▸ **What the task requires**: Only the count is wanted here: how many lines of the entries hold the string "computer"?

*** Exercise data ***

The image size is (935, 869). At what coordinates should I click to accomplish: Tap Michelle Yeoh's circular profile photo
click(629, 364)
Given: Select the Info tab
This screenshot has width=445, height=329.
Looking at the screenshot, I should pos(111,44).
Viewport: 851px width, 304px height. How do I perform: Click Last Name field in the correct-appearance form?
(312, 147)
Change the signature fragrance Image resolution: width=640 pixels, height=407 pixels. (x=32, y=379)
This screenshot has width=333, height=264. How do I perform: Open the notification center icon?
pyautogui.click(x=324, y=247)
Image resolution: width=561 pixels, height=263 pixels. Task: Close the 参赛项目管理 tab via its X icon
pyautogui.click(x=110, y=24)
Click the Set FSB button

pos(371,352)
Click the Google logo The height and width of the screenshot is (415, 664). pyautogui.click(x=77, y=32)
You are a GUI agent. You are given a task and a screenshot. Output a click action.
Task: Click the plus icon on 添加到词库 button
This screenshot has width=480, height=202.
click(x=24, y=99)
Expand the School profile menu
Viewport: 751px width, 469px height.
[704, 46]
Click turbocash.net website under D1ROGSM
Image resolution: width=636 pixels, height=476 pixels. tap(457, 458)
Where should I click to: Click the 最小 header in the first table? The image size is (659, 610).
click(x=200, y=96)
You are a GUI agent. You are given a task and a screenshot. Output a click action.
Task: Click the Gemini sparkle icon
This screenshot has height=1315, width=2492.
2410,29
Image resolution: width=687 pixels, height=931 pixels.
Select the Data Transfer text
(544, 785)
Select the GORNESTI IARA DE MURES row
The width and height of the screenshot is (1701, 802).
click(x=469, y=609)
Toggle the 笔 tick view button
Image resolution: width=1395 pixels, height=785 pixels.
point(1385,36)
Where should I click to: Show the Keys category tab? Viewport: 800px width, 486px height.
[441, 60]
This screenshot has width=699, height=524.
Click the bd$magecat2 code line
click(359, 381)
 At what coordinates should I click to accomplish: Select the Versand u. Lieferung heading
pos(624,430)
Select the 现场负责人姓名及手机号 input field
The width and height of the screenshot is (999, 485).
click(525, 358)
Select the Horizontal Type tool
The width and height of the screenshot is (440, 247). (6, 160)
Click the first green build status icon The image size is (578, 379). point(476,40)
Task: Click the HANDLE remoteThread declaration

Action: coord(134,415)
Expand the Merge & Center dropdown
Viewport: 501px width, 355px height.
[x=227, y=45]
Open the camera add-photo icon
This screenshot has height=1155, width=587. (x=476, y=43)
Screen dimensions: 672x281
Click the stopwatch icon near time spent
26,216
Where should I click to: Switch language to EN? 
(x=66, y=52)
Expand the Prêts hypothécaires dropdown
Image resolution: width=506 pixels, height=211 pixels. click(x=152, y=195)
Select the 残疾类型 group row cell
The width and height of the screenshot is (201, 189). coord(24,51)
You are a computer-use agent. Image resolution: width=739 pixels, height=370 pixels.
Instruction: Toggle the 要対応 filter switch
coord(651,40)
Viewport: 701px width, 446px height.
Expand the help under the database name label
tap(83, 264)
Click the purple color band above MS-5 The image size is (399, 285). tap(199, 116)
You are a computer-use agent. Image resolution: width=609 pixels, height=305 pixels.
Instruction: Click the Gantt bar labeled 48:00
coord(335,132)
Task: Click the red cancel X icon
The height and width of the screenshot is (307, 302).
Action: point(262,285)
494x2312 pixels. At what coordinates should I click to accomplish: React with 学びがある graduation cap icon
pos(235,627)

*** End of Exercise data ***

▸ **Response for this exercise**: 2